** Opening Provided material block **
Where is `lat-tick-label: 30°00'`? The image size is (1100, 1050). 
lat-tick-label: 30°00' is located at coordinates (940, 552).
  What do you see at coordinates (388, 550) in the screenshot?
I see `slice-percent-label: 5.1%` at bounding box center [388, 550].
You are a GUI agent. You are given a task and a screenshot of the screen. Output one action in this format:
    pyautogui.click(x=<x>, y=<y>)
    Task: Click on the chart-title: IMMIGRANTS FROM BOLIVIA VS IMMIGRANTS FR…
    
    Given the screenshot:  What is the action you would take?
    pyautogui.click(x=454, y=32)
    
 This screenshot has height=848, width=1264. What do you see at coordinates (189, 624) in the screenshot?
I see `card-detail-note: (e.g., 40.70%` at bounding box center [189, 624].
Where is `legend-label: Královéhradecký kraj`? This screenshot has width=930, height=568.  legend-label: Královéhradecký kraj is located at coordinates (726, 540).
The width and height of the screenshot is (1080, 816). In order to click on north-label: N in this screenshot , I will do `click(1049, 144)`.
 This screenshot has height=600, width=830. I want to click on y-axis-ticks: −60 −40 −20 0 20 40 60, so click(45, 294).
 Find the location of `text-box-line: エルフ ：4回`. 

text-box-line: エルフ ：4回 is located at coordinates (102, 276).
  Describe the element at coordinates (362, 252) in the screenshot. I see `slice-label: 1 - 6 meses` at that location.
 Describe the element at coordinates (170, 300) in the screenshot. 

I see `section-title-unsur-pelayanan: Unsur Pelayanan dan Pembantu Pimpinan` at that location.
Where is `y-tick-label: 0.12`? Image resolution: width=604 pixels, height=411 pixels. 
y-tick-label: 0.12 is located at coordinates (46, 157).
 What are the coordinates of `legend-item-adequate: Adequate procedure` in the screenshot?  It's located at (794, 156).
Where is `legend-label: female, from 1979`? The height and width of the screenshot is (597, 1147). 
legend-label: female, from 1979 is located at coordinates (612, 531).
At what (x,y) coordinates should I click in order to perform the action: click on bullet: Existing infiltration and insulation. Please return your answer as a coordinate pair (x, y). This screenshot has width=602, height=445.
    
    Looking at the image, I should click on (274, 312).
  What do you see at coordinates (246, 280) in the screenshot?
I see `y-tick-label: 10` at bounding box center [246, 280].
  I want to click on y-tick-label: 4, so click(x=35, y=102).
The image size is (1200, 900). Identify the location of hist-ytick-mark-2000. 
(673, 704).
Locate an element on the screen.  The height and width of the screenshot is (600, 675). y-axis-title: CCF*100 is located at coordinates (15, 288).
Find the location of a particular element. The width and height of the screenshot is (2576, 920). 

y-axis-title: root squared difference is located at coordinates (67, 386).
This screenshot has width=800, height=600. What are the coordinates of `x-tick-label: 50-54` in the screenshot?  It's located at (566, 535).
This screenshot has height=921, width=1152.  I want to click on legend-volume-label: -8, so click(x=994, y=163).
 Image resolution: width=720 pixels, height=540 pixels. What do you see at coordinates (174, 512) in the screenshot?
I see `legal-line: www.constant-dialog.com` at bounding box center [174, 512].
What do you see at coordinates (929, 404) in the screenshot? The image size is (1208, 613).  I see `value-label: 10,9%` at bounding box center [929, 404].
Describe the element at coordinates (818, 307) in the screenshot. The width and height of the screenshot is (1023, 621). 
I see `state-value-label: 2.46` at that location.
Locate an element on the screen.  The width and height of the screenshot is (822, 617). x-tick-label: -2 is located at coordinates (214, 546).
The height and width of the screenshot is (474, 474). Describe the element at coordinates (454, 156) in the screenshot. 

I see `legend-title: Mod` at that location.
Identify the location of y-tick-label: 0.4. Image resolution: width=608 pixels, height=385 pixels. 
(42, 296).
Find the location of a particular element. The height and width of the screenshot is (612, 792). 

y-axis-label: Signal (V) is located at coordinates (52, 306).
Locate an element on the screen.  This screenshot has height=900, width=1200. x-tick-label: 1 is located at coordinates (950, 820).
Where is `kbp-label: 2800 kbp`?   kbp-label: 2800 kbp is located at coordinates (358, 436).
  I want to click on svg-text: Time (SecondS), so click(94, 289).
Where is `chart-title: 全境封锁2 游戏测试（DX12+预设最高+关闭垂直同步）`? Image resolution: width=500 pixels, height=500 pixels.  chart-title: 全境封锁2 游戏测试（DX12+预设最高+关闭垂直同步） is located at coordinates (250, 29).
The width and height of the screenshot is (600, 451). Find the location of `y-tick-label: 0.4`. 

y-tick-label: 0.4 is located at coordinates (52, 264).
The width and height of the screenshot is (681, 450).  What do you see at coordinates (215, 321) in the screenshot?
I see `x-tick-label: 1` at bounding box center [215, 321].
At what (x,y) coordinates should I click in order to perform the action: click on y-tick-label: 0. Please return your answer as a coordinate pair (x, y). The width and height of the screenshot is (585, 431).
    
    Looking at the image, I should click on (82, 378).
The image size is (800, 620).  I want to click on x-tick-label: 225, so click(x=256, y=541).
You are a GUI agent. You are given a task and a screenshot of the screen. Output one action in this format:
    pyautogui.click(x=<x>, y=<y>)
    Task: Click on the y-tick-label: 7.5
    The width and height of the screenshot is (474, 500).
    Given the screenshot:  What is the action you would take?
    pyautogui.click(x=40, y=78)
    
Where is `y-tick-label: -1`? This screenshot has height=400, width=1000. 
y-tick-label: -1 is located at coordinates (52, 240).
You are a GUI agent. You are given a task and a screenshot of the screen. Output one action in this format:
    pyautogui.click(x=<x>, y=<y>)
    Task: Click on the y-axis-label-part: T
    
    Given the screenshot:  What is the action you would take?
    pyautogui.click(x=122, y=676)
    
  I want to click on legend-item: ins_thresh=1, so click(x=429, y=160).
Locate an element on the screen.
** Closing Provided material block **
--- Instructions for the task ---
Convert the records into a Markdown table with two columns, Row and Line, numbering each non-blank line in order.

--- Solution ---
| Row | Line |
|---|---|
| 1 | Where is `lat-tick-label: 30°00'`? The image size is (1100, 1050).  |
| 2 | lat-tick-label: 30°00' is located at coordinates (940, 552). |
| 3 |   What do you see at coordinates (388, 550) in the screenshot? |
| 4 | I see `slice-percent-label: 5.1%` at bounding box center [388, 550]. |
| 5 | You are a GUI agent. You are given a task and a screenshot of the screen. Output one action in this format: |
| 6 |     pyautogui.click(x=<x>, y=<y>) |
| 7 |     Task: Click on the chart-title: IMMIGRANTS FROM BOLIVIA VS IMMIGRANTS FR… |
| 8 |     Given the screenshot:  What is the action you would take? |
| 9 |     pyautogui.click(x=454, y=32) |
| 10 |  This screenshot has height=848, width=1264. What do you see at coordinates (189, 624) in the screenshot? |
| 11 | I see `card-detail-note: (e.g., 40.70%` at bounding box center [189, 624]. |
| 12 | Where is `legend-label: Královéhradecký kraj`? This screenshot has width=930, height=568.  legend-label: Královéhradecký kraj is located at coordinates (726, 540). |
| 13 | The width and height of the screenshot is (1080, 816). In order to click on north-label: N in this screenshot , I will do `click(1049, 144)`. |
| 14 |  This screenshot has height=600, width=830. I want to click on y-axis-ticks: −60 −40 −20 0 20 40 60, so click(45, 294). |
| 15 |  Find the location of `text-box-line: エルフ ：4回`.  |
| 16 | text-box-line: エルフ ：4回 is located at coordinates (102, 276). |
| 17 |   Describe the element at coordinates (362, 252) in the screenshot. I see `slice-label: 1 - 6 meses` at that location. |
| 18 |  Describe the element at coordinates (170, 300) in the screenshot.  |
| 19 | I see `section-title-unsur-pelayanan: Unsur Pelayanan dan Pembantu Pimpinan` at that location. |
| 20 | Where is `y-tick-label: 0.12`? Image resolution: width=604 pixels, height=411 pixels.  |
| 21 | y-tick-label: 0.12 is located at coordinates (46, 157). |
| 22 |  What are the coordinates of `legend-item-adequate: Adequate procedure` in the screenshot?  It's located at (794, 156). |
| 23 | Where is `legend-label: female, from 1979`? The height and width of the screenshot is (597, 1147).  |
| 24 | legend-label: female, from 1979 is located at coordinates (612, 531). |
| 25 | At what (x,y) coordinates should I click in order to perform the action: click on bullet: Existing infiltration and insulation. Please return your answer as a coordinate pair (x, y). This screenshot has width=602, height=445. |
| 26 |     Looking at the image, I should click on (274, 312). |
| 27 |   What do you see at coordinates (246, 280) in the screenshot? |
| 28 | I see `y-tick-label: 10` at bounding box center [246, 280]. |
| 29 |   I want to click on y-tick-label: 4, so click(x=35, y=102). |
| 30 | The image size is (1200, 900). Identify the location of hist-ytick-mark-2000.  |
| 31 | (673, 704). |
| 32 | Locate an element on the screen.  The height and width of the screenshot is (600, 675). y-axis-title: CCF*100 is located at coordinates (15, 288). |
| 33 | Find the location of a particular element. The width and height of the screenshot is (2576, 920).  |
| 34 | y-axis-title: root squared difference is located at coordinates (67, 386). |
| 35 | This screenshot has width=800, height=600. What are the coordinates of `x-tick-label: 50-54` in the screenshot?  It's located at (566, 535). |
| 36 | This screenshot has height=921, width=1152.  I want to click on legend-volume-label: -8, so click(x=994, y=163). |
| 37 |  Image resolution: width=720 pixels, height=540 pixels. What do you see at coordinates (174, 512) in the screenshot? |
| 38 | I see `legal-line: www.constant-dialog.com` at bounding box center [174, 512]. |
| 39 | What do you see at coordinates (929, 404) in the screenshot? The image size is (1208, 613).  I see `value-label: 10,9%` at bounding box center [929, 404]. |
| 40 | Describe the element at coordinates (818, 307) in the screenshot. The width and height of the screenshot is (1023, 621).  |
| 41 | I see `state-value-label: 2.46` at that location. |
| 42 | Locate an element on the screen.  The width and height of the screenshot is (822, 617). x-tick-label: -2 is located at coordinates (214, 546). |
| 43 | The height and width of the screenshot is (474, 474). Describe the element at coordinates (454, 156) in the screenshot.  |
| 44 | I see `legend-title: Mod` at that location. |
| 45 | Identify the location of y-tick-label: 0.4. Image resolution: width=608 pixels, height=385 pixels.  |
| 46 | (42, 296). |
| 47 | Find the location of a particular element. The height and width of the screenshot is (612, 792).  |
| 48 | y-axis-label: Signal (V) is located at coordinates (52, 306). |
| 49 | Locate an element on the screen.  This screenshot has height=900, width=1200. x-tick-label: 1 is located at coordinates (950, 820). |
| 50 | Where is `kbp-label: 2800 kbp`?   kbp-label: 2800 kbp is located at coordinates (358, 436). |
| 51 |   I want to click on svg-text: Time (SecondS), so click(94, 289). |
| 52 | Where is `chart-title: 全境封锁2 游戏测试（DX12+预设最高+关闭垂直同步）`? Image resolution: width=500 pixels, height=500 pixels.  chart-title: 全境封锁2 游戏测试（DX12+预设最高+关闭垂直同步） is located at coordinates (250, 29). |
| 53 | The width and height of the screenshot is (600, 451). Find the location of `y-tick-label: 0.4`.  |
| 54 | y-tick-label: 0.4 is located at coordinates (52, 264). |
| 55 | The width and height of the screenshot is (681, 450).  What do you see at coordinates (215, 321) in the screenshot? |
| 56 | I see `x-tick-label: 1` at bounding box center [215, 321]. |
| 57 | At what (x,y) coordinates should I click in order to perform the action: click on y-tick-label: 0. Please return your answer as a coordinate pair (x, y). The width and height of the screenshot is (585, 431). |
| 58 |     Looking at the image, I should click on (82, 378). |
| 59 | The image size is (800, 620).  I want to click on x-tick-label: 225, so click(x=256, y=541). |
| 60 | You are a GUI agent. You are given a task and a screenshot of the screen. Output one action in this format: |
| 61 |     pyautogui.click(x=<x>, y=<y>) |
| 62 |     Task: Click on the y-tick-label: 7.5 |
| 63 |     The width and height of the screenshot is (474, 500). |
| 64 |     Given the screenshot:  What is the action you would take? |
| 65 |     pyautogui.click(x=40, y=78) |
| 66 | Where is `y-tick-label: -1`? This screenshot has height=400, width=1000.  |
| 67 | y-tick-label: -1 is located at coordinates (52, 240). |
| 68 | You are a GUI agent. You are given a task and a screenshot of the screen. Output one action in this format: |
| 69 |     pyautogui.click(x=<x>, y=<y>) |
| 70 |     Task: Click on the y-axis-label-part: T |
| 71 |     Given the screenshot:  What is the action you would take? |
| 72 |     pyautogui.click(x=122, y=676) |
| 73 |   I want to click on legend-item: ins_thresh=1, so click(x=429, y=160). |
| 74 | Locate an element on the screen. |